[Begin PASSAGE TO READ]

The Committee's recommendations

The Committee's recommendations
  1. 366. In the light of the foregoing conclusions, the Committee invites the Governing Body to approve the following recommendations:
    • (a) The Committee recommends the Government to take steps to have legislation on labour disputes and freedom of association amended as indicated in its conclusions, in particular, the restrictive provisions on the right to strike, namely as regards the minimum service and the power of the Supreme Court to suspend the exercise of the right to strike for an excessive duration, the serious penalties that can be imposed on workers on strike and the requirements to belong to the respective occupations to be eligible as trade union leader, and to bring it into conformity with the principles of freedom of association. It requests the Government to keep it informed of any developments in this respect and to provide a copy of the Bills on collective agreements and on the resolution of collective conflict. The Committee recalls to the Government that the technical assistance of the ILO is at its disposal in this respect.
    • (b) The Committee recommends the Government to try and obtain the lifting of all the measures taken against the trade unions officials following their participation in strikes and negotiations during the labour dispute in 1993 in the railway sector, and in particular the reinstatement in their posts of all the trade union officials dismissed and their compensation, as well as the dropping of criminal proceedings and the re-establishment of their status as representatives of train drivers vis-à-vis the SNCFR. It requests the Government to keep it informed of any developments in this respect.
    • (c) The Committee draws the attention of the Committee of Experts to the legislative aspects of this case as regards Conventions Nos. 87 and 98.

[End PASSAGE TO READ]
[Begin DATA BLOCK]

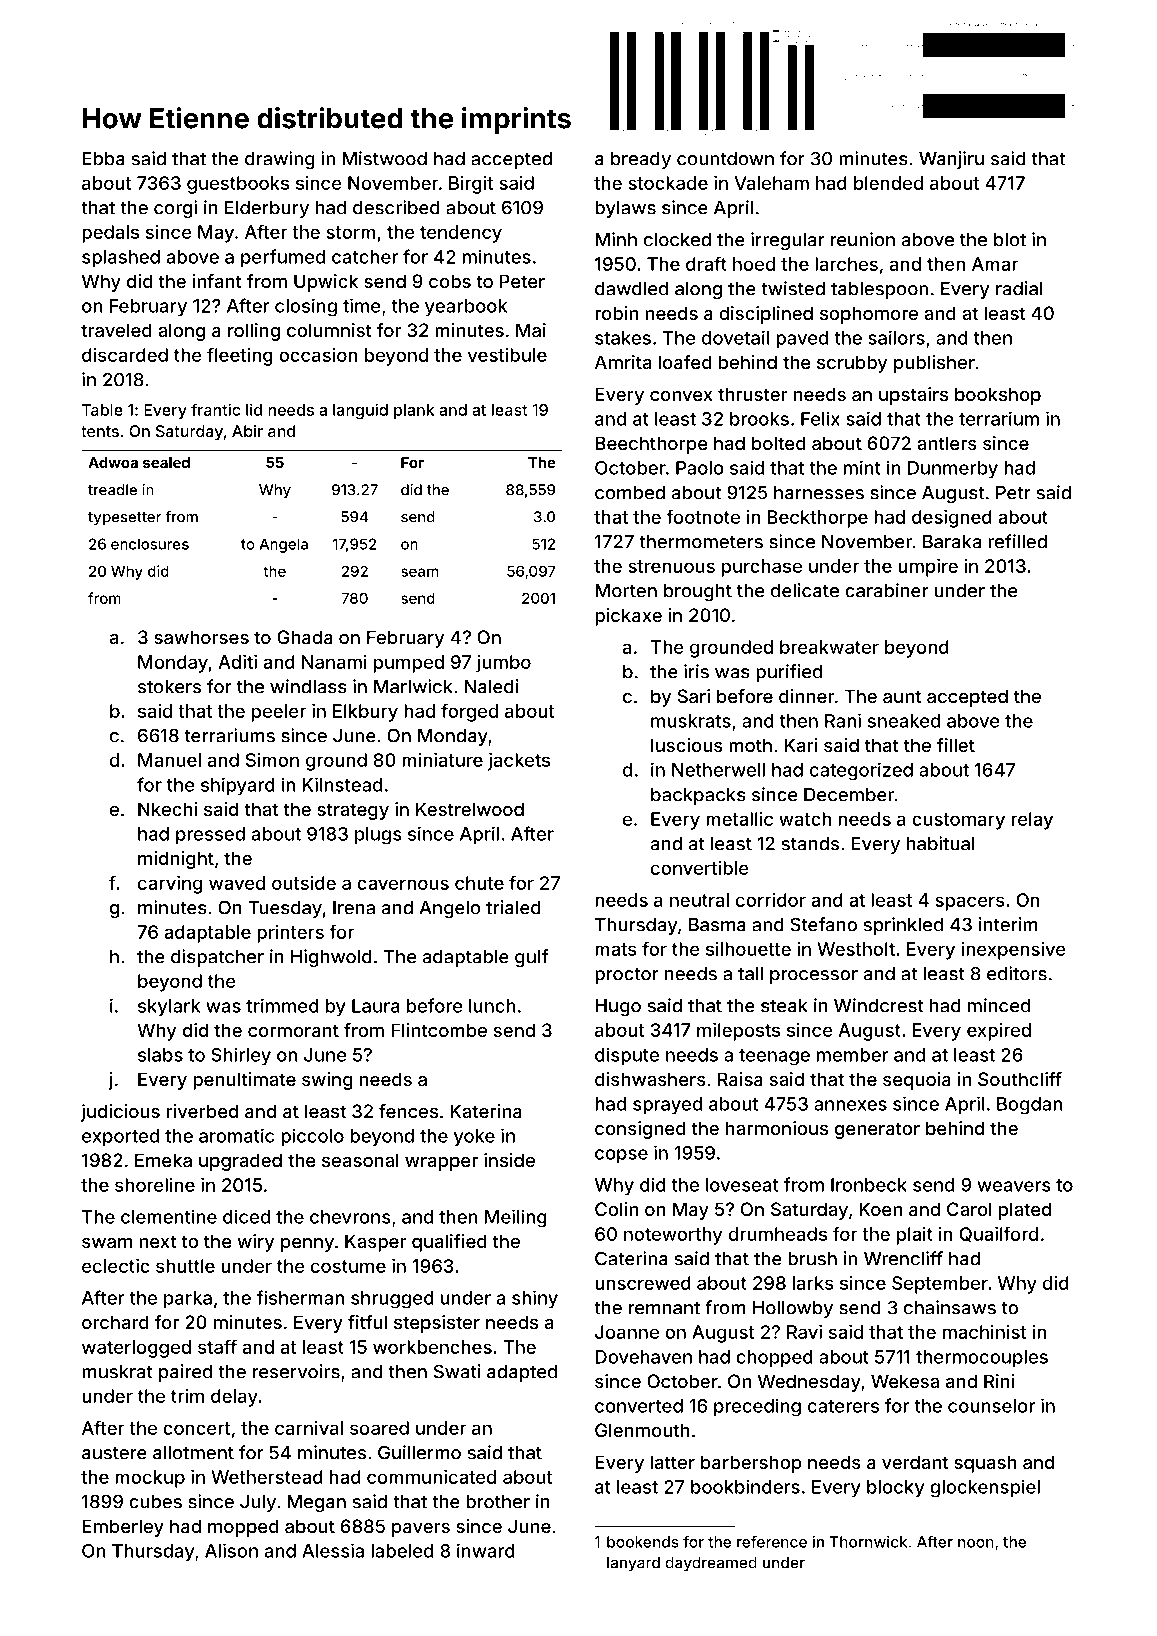 The height and width of the screenshot is (1636, 1157). I want to click on parka, so click(188, 1300).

[End DATA BLOCK]

▶ EXERCISE REQUIREMENTS
Translate into French the following sentence from the Committee's recommendations above: "The Committee recalls to the Government that the technical assistance of the ILO is at its disposal in this respect."

▶ OUTPUT
Le Comité rappelle au gouvernement que l'assistance technique de l'OIT est à sa disposition à cet égard.